> [Required action] Scan the entries line by line and return those with "Locate".

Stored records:
::::

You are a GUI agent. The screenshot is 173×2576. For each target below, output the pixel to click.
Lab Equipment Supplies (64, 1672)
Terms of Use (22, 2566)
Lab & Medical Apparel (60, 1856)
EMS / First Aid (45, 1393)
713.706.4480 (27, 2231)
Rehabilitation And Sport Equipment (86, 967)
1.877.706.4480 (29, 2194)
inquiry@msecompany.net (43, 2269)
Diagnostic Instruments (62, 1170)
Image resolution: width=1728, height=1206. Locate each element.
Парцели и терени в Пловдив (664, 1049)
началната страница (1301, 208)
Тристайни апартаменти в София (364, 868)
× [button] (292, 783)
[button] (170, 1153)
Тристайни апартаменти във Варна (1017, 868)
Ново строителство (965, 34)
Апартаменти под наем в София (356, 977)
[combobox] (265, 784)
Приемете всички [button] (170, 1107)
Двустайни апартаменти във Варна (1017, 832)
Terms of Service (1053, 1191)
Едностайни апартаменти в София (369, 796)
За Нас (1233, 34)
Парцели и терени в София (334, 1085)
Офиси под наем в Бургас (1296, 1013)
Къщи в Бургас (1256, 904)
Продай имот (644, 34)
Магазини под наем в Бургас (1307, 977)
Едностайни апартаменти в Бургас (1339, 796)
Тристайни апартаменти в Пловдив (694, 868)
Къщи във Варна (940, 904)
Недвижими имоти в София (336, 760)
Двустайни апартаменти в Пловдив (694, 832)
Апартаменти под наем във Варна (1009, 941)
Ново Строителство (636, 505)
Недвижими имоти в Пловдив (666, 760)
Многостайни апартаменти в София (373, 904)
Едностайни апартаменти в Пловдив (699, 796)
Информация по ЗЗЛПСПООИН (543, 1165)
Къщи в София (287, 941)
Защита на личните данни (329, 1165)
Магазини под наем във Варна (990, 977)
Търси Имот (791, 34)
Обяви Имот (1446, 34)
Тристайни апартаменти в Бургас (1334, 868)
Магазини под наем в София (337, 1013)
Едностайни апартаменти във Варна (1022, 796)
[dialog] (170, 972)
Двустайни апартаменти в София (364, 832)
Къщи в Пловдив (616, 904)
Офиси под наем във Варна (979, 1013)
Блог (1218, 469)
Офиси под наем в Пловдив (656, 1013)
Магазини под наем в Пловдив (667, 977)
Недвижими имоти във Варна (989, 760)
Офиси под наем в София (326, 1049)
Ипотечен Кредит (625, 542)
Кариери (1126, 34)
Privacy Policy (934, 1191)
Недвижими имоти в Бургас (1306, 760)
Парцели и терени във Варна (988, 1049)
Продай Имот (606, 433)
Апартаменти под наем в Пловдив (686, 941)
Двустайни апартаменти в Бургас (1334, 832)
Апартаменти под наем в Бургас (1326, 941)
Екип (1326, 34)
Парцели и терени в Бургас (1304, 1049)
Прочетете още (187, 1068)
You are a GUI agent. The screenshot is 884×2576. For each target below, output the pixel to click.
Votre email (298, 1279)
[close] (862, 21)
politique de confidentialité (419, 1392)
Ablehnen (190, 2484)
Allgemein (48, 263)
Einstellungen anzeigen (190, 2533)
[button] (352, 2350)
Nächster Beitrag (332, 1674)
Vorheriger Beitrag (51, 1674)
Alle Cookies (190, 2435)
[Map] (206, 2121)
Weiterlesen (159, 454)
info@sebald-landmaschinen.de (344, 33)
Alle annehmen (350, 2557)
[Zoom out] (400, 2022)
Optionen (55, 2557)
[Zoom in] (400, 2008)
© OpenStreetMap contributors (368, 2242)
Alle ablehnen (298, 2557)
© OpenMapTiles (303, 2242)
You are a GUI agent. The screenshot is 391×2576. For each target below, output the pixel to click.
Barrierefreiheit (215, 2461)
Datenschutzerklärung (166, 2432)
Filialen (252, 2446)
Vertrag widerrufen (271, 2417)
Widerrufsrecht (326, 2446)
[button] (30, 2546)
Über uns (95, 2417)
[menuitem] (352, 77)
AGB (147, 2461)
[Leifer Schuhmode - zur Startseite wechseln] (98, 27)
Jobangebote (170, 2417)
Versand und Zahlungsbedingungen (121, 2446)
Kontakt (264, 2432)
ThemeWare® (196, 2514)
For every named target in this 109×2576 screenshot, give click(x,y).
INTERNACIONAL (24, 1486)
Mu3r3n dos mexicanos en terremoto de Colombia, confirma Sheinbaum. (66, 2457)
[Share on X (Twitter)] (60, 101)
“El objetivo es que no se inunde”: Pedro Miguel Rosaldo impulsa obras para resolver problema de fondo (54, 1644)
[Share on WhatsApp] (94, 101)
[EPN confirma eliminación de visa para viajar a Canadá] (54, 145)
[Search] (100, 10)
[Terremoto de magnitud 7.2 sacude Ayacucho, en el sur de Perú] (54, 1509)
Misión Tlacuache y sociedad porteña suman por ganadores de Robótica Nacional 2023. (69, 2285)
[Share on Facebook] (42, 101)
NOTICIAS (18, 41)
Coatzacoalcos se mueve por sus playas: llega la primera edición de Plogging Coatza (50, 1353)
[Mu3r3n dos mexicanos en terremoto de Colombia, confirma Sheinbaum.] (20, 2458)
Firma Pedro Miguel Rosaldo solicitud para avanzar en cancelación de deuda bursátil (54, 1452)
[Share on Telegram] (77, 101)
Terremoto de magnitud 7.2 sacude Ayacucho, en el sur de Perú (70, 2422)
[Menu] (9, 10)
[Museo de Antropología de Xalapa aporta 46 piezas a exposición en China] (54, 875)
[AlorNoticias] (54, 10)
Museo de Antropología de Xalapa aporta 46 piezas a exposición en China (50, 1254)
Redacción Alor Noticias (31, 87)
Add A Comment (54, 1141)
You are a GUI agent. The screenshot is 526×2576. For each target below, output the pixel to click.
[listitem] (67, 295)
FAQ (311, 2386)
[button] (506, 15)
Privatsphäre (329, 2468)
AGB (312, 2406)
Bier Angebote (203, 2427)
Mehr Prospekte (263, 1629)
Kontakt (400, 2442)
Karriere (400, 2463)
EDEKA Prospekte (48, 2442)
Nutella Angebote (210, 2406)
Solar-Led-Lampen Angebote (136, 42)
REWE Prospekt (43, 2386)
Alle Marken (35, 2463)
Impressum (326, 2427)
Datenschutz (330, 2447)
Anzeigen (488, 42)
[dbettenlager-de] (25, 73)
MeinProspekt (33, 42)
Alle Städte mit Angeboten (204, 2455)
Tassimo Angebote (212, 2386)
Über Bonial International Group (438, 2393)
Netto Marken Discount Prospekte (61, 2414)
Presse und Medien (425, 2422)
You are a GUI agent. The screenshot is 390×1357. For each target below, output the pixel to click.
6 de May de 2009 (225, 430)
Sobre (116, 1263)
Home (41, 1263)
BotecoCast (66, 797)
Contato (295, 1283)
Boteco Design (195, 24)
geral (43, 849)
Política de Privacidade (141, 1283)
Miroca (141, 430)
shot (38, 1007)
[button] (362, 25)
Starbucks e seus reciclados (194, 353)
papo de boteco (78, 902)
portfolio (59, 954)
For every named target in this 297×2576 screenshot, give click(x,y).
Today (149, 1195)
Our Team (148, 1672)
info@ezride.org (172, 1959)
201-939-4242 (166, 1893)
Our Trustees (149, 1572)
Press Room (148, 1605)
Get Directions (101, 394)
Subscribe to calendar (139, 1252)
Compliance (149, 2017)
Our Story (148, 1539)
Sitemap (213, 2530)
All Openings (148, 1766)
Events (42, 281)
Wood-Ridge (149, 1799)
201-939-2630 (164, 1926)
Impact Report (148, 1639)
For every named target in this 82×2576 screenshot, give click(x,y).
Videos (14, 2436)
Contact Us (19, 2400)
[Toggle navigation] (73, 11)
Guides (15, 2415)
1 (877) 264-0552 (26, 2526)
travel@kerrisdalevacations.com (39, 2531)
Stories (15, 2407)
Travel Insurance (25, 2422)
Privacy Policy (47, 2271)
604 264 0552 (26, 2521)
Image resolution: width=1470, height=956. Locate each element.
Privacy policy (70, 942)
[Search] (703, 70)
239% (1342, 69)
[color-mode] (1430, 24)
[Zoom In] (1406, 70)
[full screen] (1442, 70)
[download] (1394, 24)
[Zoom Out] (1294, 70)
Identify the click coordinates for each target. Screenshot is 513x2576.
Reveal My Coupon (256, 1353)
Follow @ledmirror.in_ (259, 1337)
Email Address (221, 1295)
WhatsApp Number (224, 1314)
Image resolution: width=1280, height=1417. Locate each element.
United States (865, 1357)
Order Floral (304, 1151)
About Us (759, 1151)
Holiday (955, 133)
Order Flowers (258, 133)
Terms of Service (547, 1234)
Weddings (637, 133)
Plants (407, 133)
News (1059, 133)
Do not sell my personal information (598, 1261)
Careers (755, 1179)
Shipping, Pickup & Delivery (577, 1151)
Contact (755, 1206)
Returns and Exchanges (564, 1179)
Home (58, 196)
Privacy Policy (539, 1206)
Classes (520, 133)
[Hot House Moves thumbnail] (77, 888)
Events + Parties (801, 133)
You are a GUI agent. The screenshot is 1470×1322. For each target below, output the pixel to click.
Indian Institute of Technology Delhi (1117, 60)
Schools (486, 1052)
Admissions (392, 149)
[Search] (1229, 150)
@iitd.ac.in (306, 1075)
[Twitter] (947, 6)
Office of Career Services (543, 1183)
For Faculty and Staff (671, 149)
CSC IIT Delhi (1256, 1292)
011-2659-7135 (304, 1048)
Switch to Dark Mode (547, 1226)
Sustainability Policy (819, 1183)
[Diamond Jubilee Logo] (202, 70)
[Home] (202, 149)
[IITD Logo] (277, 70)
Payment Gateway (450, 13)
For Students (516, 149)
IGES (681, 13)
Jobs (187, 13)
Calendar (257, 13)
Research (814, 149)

::::

> [Solution for this problem]
Image resolution: width=1728, height=1206. Locate each element.
Image resolution: width=1470, height=956. Locate each element.
Image resolution: width=1280, height=1417. Locate each element.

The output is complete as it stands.